What are in situ models in oral microbiology?
Removable devices or surfaces worn in the mouth to study microbial colonization.
Why are in situ models useful?
They allow controlled studies on microbial development and testing interventions like sugar exposure or antimicrobials.
What molecular approaches avoid culture bias?
DNA-based methods such as PCR and sequencing.
Which bacteria dominate the lips?
Facultative anaerobic streptococci, especially Streptococcus vestibularis.
What bacteria can colonize damaged lip mucosa?
Candida albicans, potentially causing angular cheilitis.
Which bacteria are commonly found on the healthy palate?
Streptococci, Actinomyces, Veillonella, Haemophilus, and Gram-negative anaerobes.
Where is Candida albicans more likely on the palate?
When dentures are worn (denture stomatitis).
Which bacteria predominate on the cheeks?
Streptococci.
Which tongue surface has the highest bacterial density?
Dorsum of the tongue.
What is the approximate proportion of streptococci on the tongue?
~40% of cultivable microbiota.
Which organisms are found in low numbers on the tongue?
Lactobacilli, yeasts, fusobacteria, spirochetes, and other motile bacteria.
What is dental plaque?
Microbial biofilm on teeth.
What factors influence biofilm composition?
Local environment, surface type, oxygen levels, and nutrients.
What are supragingival and subgingival plaque?
Plaque above and below the gum margin, respectively.
Which bacteria are major components of plaque?
Gram-positive rods and filaments (mainly Actinomyces) and obligate anaerobes.
Does saliva have its own resident microbiota?
No.
Why not?
Bacteria are constantly removed by swallowing and flow; they originate from other surfaces.
How is saliva microbial profile used clinically?
To assess caries risk based on mutans streptococci and lactobacilli levels.
What interventions can target individuals with high cariogenic bacteria counts?
Oral hygiene, antimicrobial therapy, and dietary counseling.
What is colonization resistance?
The ability of resident microbes to prevent colonization by exogenous pathogens.
How do resident microbes provide colonization resistance?
Attachment to host receptors, competition for nutrients, creating unfavorable conditions, and producing antagonistic substances like hydrogen peroxide and bacteriocins.
What are prebiotics?
Molecules that stimulate the growth of beneficial resident microbes.
Give examples of oral prebiotics.
Non-digestible fibers like inulin or oligofructose.
How does the host tolerate resident microbiota?

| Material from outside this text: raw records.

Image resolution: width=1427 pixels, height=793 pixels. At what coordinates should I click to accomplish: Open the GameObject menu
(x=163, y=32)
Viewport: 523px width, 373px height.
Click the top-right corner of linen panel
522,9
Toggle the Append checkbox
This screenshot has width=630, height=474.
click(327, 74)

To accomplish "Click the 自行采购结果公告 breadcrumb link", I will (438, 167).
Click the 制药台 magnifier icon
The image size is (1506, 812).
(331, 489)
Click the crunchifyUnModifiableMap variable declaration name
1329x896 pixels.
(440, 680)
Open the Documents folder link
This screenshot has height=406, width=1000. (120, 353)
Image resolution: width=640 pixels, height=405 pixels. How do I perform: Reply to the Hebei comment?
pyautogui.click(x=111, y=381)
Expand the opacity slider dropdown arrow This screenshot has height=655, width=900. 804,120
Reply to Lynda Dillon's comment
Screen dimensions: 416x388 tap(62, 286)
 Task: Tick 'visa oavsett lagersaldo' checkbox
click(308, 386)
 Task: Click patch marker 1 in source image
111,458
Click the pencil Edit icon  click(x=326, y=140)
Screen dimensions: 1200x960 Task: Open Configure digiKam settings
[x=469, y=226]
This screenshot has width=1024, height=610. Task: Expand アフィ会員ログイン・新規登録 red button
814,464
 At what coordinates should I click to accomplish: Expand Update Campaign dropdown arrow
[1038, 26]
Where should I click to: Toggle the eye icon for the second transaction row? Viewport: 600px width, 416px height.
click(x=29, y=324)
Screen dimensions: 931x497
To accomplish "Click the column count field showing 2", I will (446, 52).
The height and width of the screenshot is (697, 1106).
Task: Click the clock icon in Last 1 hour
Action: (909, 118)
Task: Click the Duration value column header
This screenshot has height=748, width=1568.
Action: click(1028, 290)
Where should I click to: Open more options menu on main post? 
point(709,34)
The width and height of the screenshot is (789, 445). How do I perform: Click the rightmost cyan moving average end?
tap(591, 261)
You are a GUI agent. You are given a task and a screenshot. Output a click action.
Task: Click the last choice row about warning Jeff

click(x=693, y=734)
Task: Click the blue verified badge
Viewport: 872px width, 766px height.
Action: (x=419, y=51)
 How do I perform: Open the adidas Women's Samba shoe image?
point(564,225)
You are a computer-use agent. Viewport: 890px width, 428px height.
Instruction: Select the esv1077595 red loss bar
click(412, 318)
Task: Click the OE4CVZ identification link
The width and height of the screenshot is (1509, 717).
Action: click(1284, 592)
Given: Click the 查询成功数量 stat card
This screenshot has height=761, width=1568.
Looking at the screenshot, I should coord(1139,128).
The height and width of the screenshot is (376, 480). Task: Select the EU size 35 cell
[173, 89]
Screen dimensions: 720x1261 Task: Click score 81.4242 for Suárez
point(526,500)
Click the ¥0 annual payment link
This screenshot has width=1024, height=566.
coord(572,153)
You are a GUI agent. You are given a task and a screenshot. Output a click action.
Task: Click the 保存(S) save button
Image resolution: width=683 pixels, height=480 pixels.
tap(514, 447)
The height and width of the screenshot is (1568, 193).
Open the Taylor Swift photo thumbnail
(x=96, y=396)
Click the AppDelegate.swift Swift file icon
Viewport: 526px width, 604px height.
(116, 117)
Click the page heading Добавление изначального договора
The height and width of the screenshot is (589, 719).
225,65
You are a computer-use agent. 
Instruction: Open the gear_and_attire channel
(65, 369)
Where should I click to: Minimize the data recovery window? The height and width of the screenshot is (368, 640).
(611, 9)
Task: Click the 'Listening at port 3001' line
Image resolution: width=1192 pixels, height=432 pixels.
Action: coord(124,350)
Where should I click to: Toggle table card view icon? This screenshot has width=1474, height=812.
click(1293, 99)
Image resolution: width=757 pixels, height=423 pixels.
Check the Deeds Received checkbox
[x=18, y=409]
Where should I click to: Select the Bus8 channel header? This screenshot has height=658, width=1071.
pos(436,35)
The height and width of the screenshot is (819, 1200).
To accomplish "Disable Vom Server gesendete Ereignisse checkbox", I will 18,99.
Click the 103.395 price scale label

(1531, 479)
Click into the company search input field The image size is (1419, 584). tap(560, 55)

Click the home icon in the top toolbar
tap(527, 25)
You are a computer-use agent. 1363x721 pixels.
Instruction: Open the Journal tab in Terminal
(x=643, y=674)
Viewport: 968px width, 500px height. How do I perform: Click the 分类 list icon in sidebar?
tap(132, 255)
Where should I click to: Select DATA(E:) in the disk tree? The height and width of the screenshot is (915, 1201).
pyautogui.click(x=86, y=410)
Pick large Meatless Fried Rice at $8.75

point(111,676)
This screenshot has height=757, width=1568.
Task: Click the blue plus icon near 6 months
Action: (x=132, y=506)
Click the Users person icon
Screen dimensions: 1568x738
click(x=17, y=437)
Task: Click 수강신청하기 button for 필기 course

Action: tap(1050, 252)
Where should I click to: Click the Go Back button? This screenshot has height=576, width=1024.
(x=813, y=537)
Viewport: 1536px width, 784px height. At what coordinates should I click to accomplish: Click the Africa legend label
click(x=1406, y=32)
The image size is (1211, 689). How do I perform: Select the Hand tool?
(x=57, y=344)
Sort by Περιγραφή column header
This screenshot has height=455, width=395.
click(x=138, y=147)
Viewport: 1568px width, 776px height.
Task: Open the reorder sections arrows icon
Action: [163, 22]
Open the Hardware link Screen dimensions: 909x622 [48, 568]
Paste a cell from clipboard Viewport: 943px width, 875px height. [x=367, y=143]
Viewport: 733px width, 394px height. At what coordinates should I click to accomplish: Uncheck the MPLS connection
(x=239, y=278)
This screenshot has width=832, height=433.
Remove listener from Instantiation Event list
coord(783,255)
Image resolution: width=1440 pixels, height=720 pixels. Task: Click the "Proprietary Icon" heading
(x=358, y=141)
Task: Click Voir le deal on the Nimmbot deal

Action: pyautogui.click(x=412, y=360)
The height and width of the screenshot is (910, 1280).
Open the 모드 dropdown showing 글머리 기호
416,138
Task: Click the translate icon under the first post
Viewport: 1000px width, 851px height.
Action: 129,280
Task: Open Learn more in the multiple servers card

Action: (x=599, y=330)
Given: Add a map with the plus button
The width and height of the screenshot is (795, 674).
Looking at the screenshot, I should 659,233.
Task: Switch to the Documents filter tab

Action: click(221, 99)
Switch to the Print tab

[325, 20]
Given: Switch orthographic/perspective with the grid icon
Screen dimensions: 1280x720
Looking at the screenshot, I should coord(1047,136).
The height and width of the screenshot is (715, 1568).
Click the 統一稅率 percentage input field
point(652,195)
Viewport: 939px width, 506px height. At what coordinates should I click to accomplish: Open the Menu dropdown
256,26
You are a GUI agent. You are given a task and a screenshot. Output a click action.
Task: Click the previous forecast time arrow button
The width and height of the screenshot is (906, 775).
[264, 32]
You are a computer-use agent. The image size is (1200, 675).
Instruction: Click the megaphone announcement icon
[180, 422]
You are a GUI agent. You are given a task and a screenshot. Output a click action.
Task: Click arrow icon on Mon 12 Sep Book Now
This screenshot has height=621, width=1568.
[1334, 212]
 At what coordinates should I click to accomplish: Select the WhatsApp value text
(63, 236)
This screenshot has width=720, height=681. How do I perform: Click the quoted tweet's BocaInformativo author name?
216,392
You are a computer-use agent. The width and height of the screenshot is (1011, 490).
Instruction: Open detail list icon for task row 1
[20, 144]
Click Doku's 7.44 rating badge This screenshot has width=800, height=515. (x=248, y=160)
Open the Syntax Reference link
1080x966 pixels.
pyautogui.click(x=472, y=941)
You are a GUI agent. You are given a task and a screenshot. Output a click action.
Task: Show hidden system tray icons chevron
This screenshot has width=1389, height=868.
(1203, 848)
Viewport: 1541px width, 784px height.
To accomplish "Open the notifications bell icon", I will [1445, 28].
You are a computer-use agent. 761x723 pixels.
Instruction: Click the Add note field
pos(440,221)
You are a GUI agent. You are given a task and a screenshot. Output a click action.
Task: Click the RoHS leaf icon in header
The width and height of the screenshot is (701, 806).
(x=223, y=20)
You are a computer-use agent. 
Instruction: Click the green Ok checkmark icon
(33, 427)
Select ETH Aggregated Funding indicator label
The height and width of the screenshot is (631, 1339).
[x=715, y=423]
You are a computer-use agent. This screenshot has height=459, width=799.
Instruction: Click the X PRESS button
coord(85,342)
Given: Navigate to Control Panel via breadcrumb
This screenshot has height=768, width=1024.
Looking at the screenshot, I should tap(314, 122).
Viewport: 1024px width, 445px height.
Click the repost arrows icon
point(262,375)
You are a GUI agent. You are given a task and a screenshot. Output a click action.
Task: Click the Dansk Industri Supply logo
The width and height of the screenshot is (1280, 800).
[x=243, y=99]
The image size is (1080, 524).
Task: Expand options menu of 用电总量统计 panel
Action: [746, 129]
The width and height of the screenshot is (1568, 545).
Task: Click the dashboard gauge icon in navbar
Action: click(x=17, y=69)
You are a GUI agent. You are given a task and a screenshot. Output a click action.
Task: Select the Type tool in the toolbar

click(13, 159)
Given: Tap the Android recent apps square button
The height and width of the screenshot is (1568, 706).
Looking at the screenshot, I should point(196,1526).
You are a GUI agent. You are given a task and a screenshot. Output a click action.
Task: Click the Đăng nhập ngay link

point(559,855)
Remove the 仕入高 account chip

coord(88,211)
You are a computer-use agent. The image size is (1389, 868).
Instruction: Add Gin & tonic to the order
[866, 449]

Recognizes commensals via pattern recognition receptors (e.g., Toll-like receptors) and avoids damaging inflammation.
How can beneficial oral streptococci aid the host?
Stimulate interferon pathways, promote wound healing, enhance mucin production, and improve epithelial cytoskeleton function.
What role do oral bacteria play in nitrate metabolism?
Convert dietary nitrate (from vegetables) in saliva to nitrite.
Why is nitrite important?
Regulates blood flow, blood pressure, gastric integrity, tissue protection, and has antimicrobial properties.
What can nitrite convert to in the stomach?
Nitric oxide, which has antimicrobial and protective effects.